Write out the data that follows exactly, keeping every picture out.

################

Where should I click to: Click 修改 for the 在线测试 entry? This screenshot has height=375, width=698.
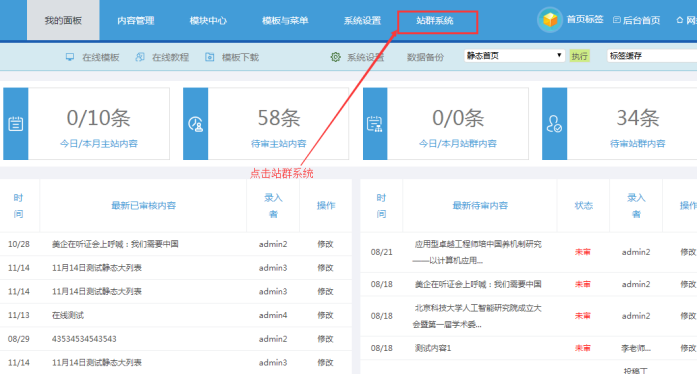(325, 315)
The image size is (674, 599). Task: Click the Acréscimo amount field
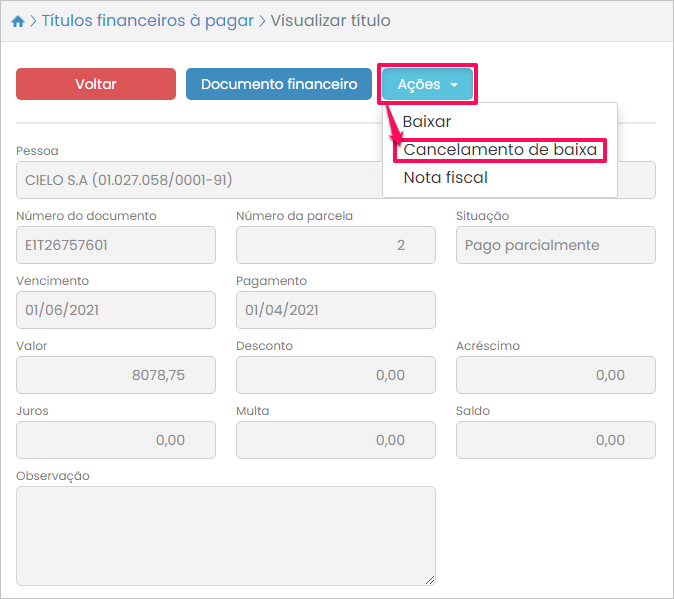point(555,375)
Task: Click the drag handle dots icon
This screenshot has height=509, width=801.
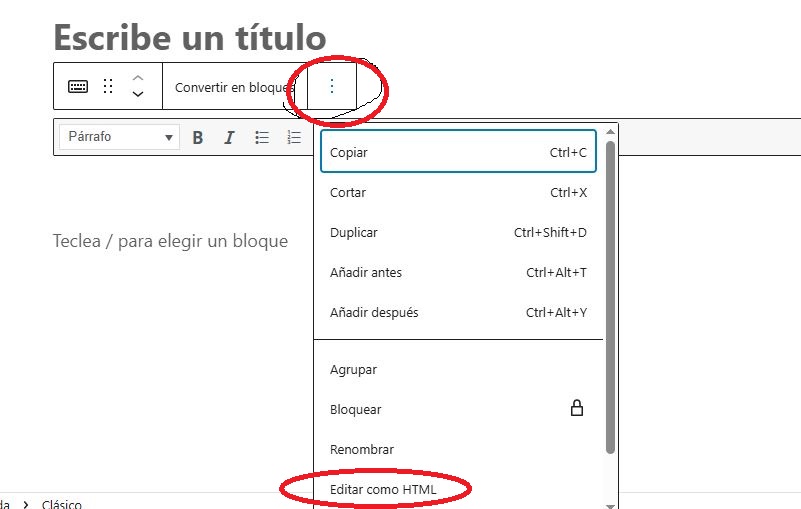Action: [108, 86]
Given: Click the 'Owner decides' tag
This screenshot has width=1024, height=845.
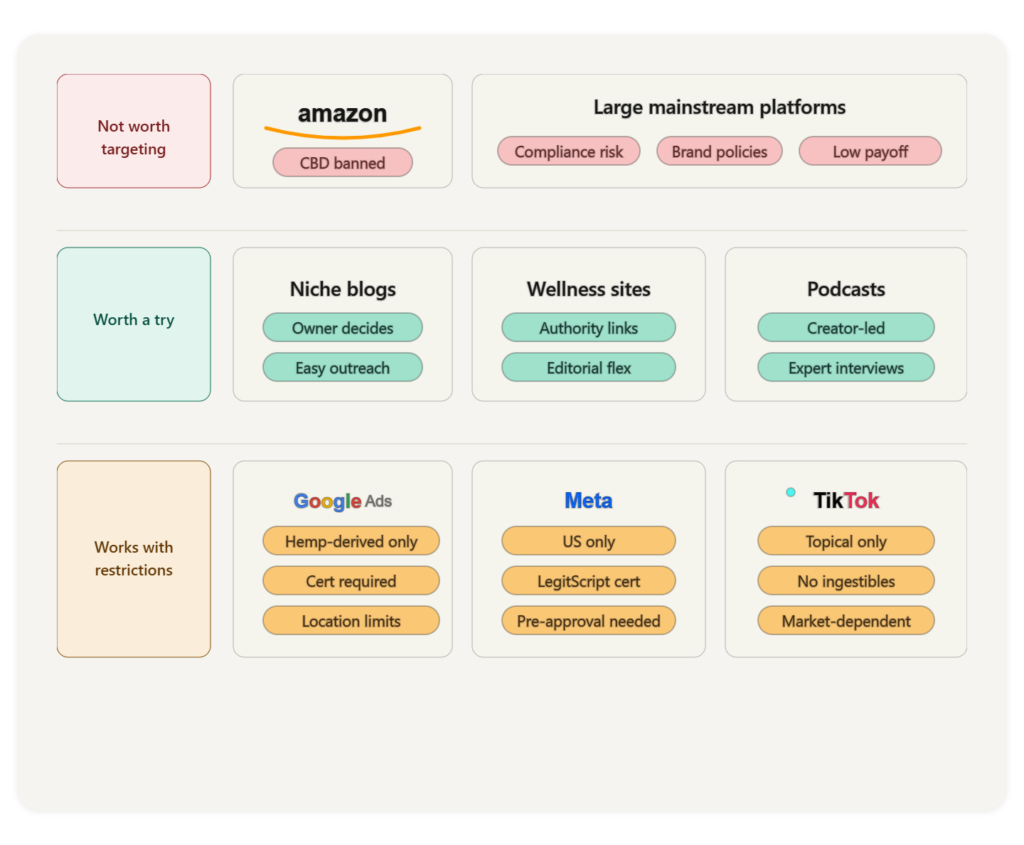Looking at the screenshot, I should 342,328.
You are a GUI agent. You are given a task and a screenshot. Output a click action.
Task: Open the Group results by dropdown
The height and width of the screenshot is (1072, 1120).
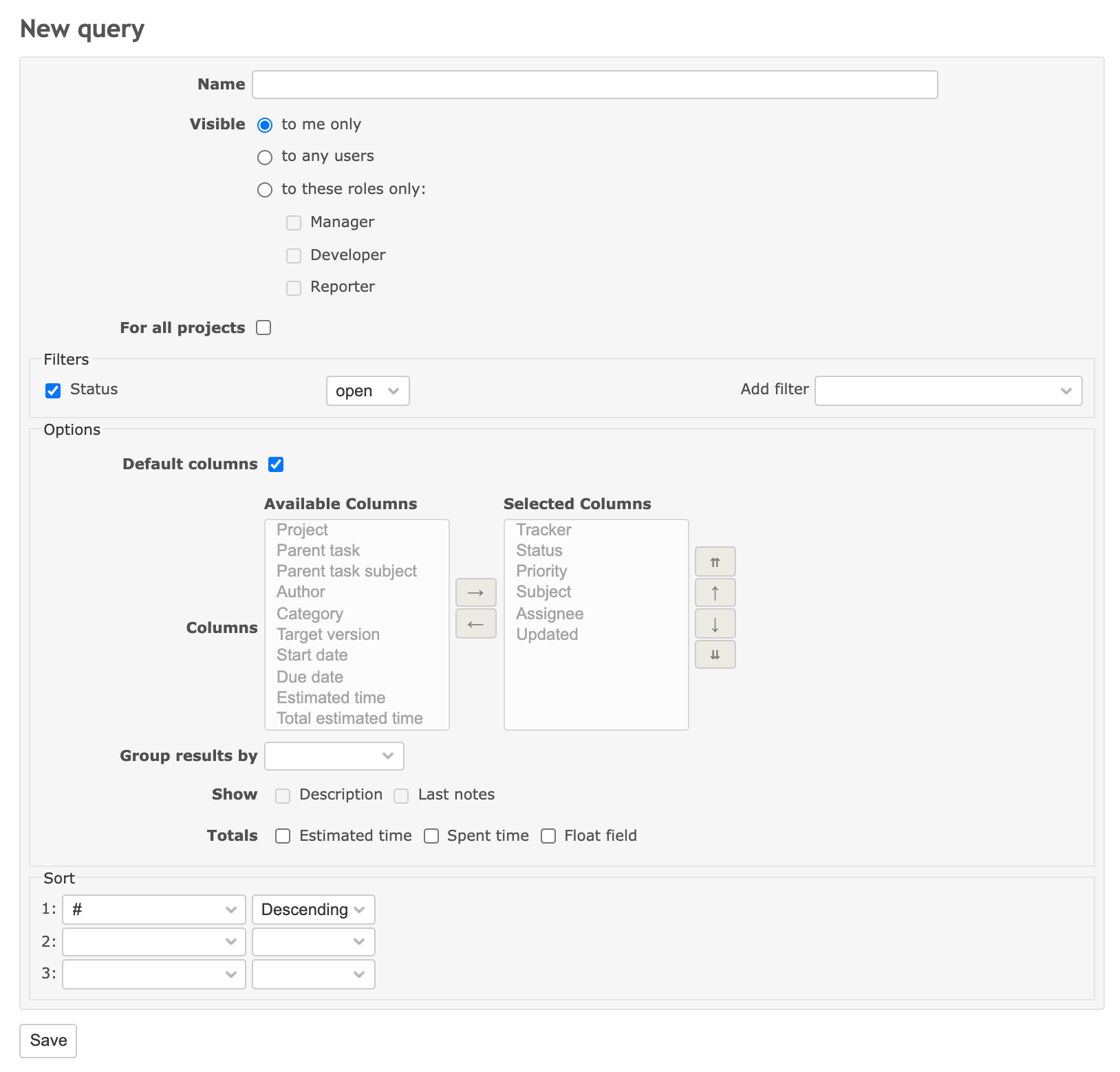(x=334, y=756)
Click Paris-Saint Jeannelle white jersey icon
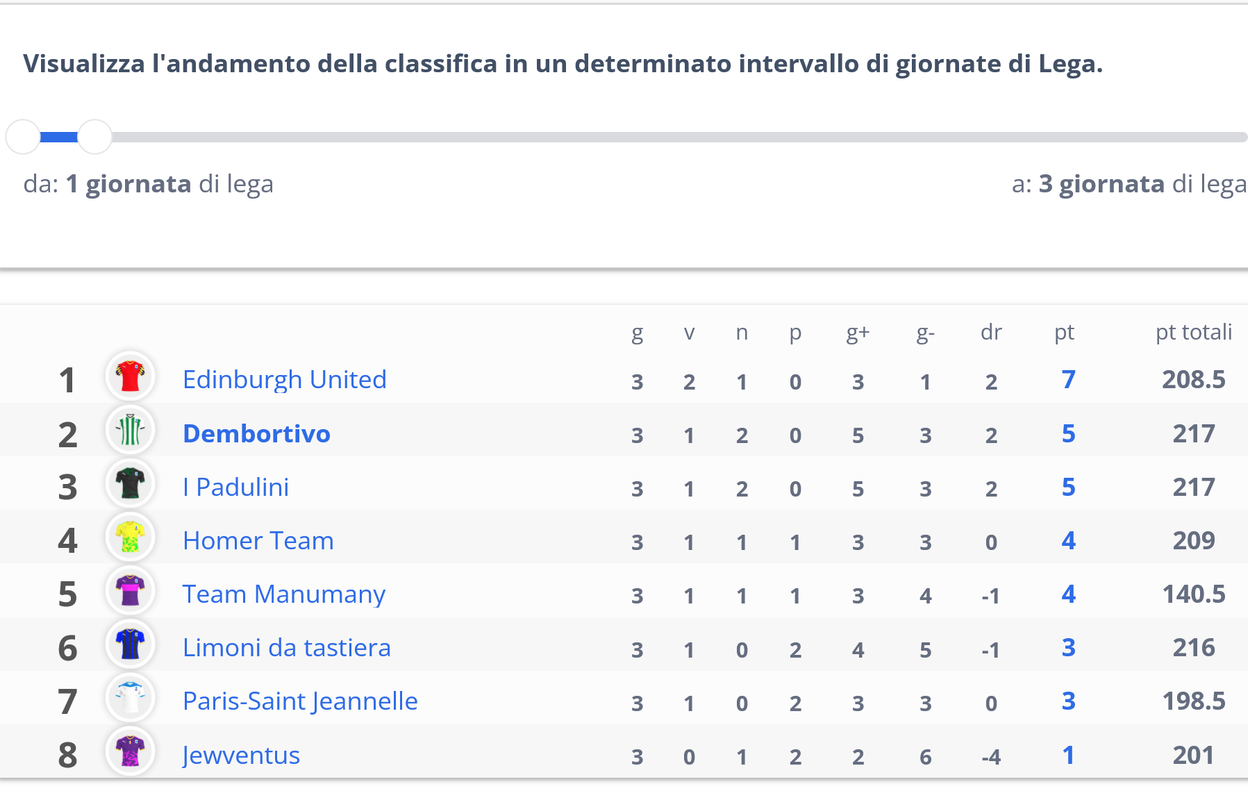The height and width of the screenshot is (800, 1248). (130, 700)
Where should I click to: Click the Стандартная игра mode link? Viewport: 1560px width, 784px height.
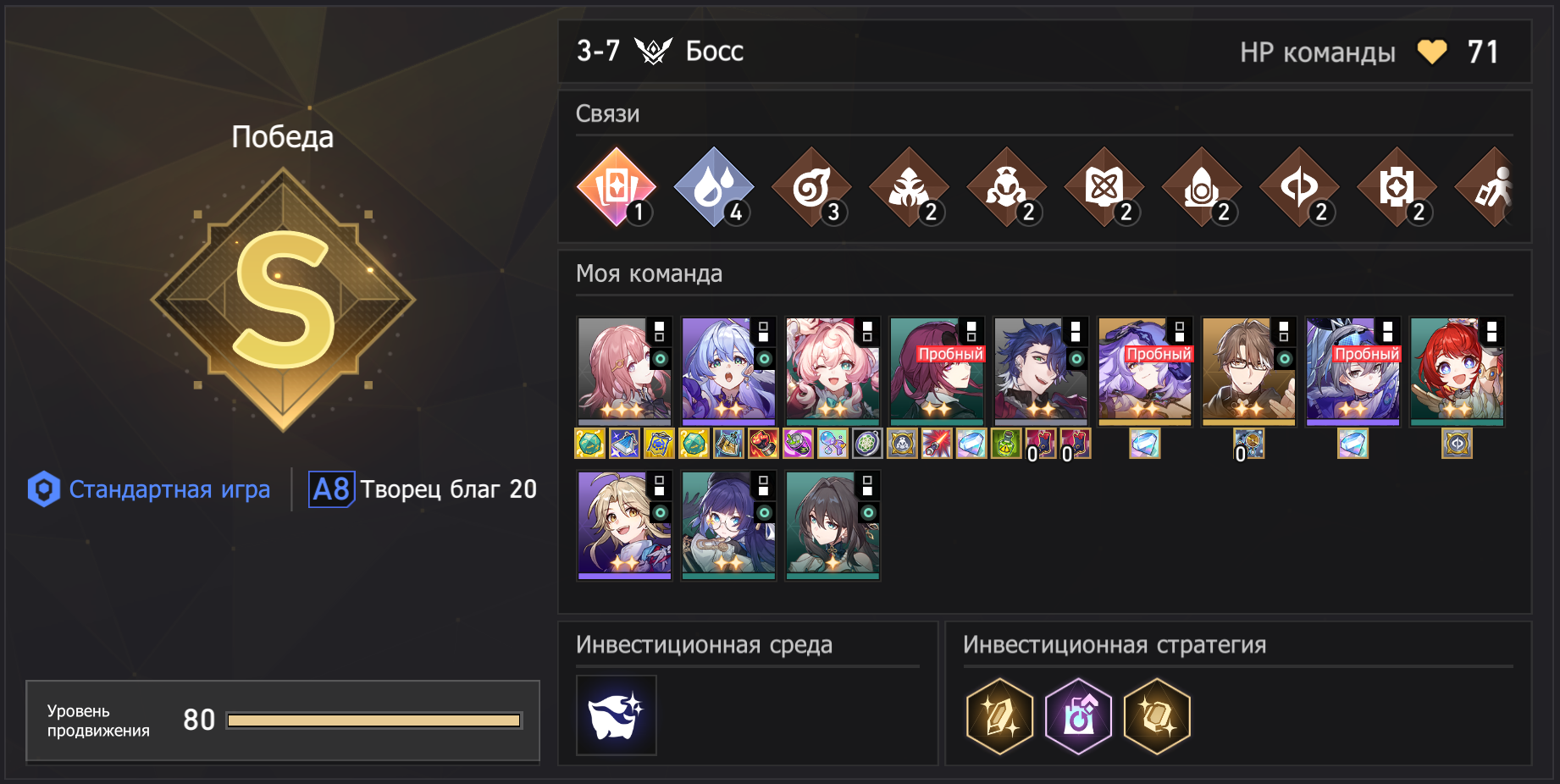click(169, 489)
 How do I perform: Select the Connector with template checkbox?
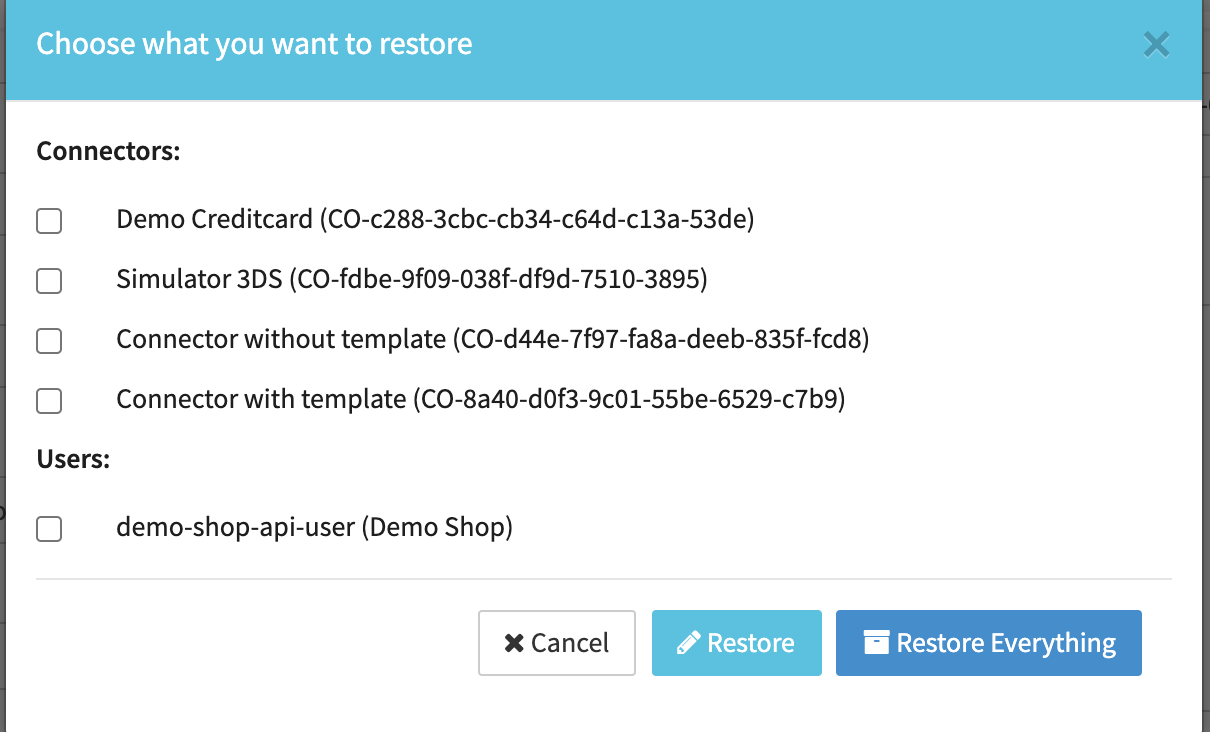click(x=49, y=401)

################

◆ Solution to this task ◆
Where should I click to: Click 修改 for the 在线测试 entry? This screenshot has height=375, width=698.
(325, 315)
The image size is (674, 599). Task: Click the Acréscimo amount field
point(555,375)
Task: Click the drag handle dots icon
This screenshot has height=509, width=801.
Action: [108, 86]
Given: Click the 'Owner decides' tag
This screenshot has width=1024, height=845.
Looking at the screenshot, I should 342,328.
You are a GUI agent. You are given a task and a screenshot. Output a click action.
Task: Open the Group results by dropdown
The height and width of the screenshot is (1072, 1120).
(x=334, y=756)
Click Paris-Saint Jeannelle white jersey icon
The height and width of the screenshot is (800, 1248). (130, 700)
Where should I click to: Click the Стандартная игра mode link? Viewport: 1560px width, 784px height.
click(169, 489)
 How do I perform: Select the Connector with template checkbox?
click(x=49, y=401)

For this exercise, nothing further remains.